Ceph on USB thumb drives

Ceph is an open source distributed object store mean to work at huge scales on COTS (common off the shelf) hardware. It works in huge datacenters, so why not dust off an old netbook, plug in 12 USB flash drives and have at it.
The netbook is an Acer AspireOne (Intel Atom N270 1.6 GHz, 1 Gig RAM, 160Gig HD). What follows are the config changes made in ceph.conf before running the ceph-deploy command. The ceph version is Firefly 0.81. Since this is a one machine cluster I needed to tell ceph to replicate across OSDs and not across hosts.
[default]
osd crush chooseleaf type = 0 

I messed up setting the default journal size. At first I thought: Pfft. Journal, make it tiny – it just robs space. And my 4MB (yes four megabytes) journal made the cluster unworkable. With the tiny journals and default settings I could never reliably keep more than two OSDs up and data throughput was terrible. I rebuilt with 512MB journals instead.
[osd]
osd journal size = 512 

The machine was way underpowered. So I tuned a few other things. The authentication cephx was turned off. There are risks to this but this is a hobbyist project on a secured subnet.
[default]
auth cluster required = none
auth service required = none
auth client required = none

The cluster uses a ton of memory and CPU when recovering objects. It helps to limit this activity somewhat.
[osd]
osd max backfills = 1
osd recovery max active = 2 

And since things could get a bit slow I increased a few timeouts:
[osd]
osd op thread timeout = 180
osd op complaint time = 300
osd default notify timeout = 240
osd command thread timeout = 180

I was not able to get 2G flash keys to come up. Given the price of 8G sticks is only five bucks this isn’t much of a limitation. I suppose I could use LVM striping to join a bunch of 2G sticks together into a larger unit.

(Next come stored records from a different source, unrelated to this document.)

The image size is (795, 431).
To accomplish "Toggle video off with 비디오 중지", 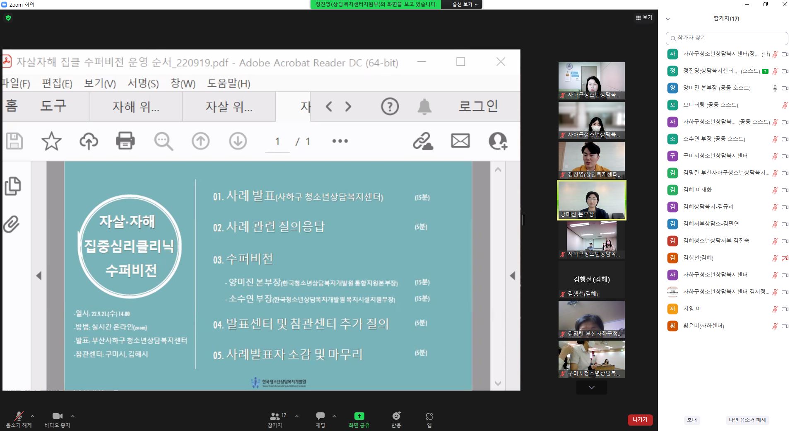I will [x=57, y=416].
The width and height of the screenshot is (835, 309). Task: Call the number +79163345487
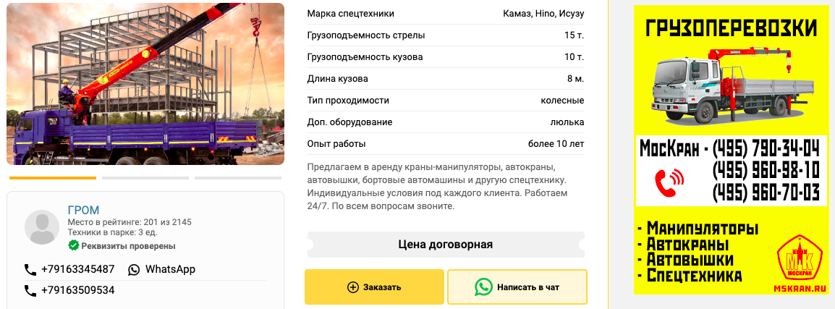(78, 270)
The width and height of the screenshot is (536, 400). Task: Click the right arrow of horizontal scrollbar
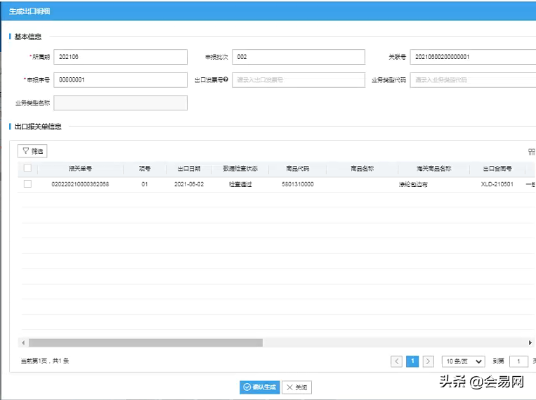tap(532, 342)
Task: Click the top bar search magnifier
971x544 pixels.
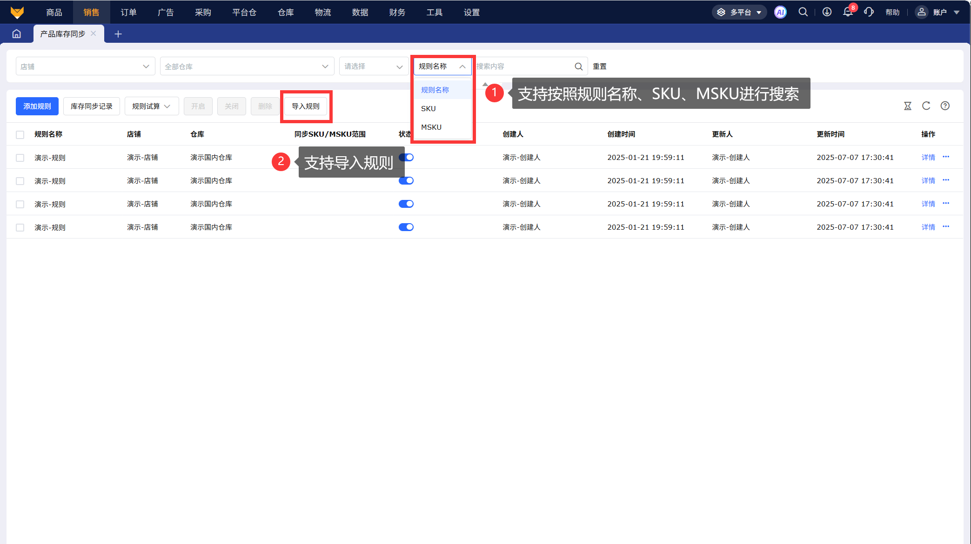Action: coord(803,13)
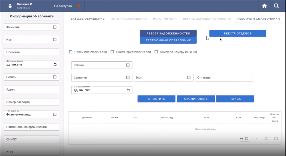Tick the Поиск юридических лиц checkbox

[x=112, y=52]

The speed is not all that quick. Ceph –w reports the write speed about 3 megabytes per second. That doesn’t sound like much except the data pool I was testing on writes three copies of the data – six if you count journaling. A lot of things could affect speed: tiny memory, slow CPU, slow USB sticks and/or the USB bus being saturated.

This config uses XFS on the USB sticks where BTRFS might perform better. While the speeds look poor, remember that ceph OSDs don’t report that a write is successful until the object is written to both the media and the journal. I could probably mitigate this double write by: having fewer OSDs by joining up groups of USB sticks with LVM stripes and/or moving the journal to a different device – right now ceph is using the USB sticks both for data and journal.

I stress tested RADOS by adding objects until the store filled up. It’s robust and not a single OSD timed out of the pool. As of writing this blog I am currently testing untarring linux kernel sources to the ceph filesystem – I’ll keep you posted.

My future plans are to expand the cluster utilising old hardware I have lying about. I’d like to add at least two more nodes – but they won’t necessarily be USB thumb drive backed.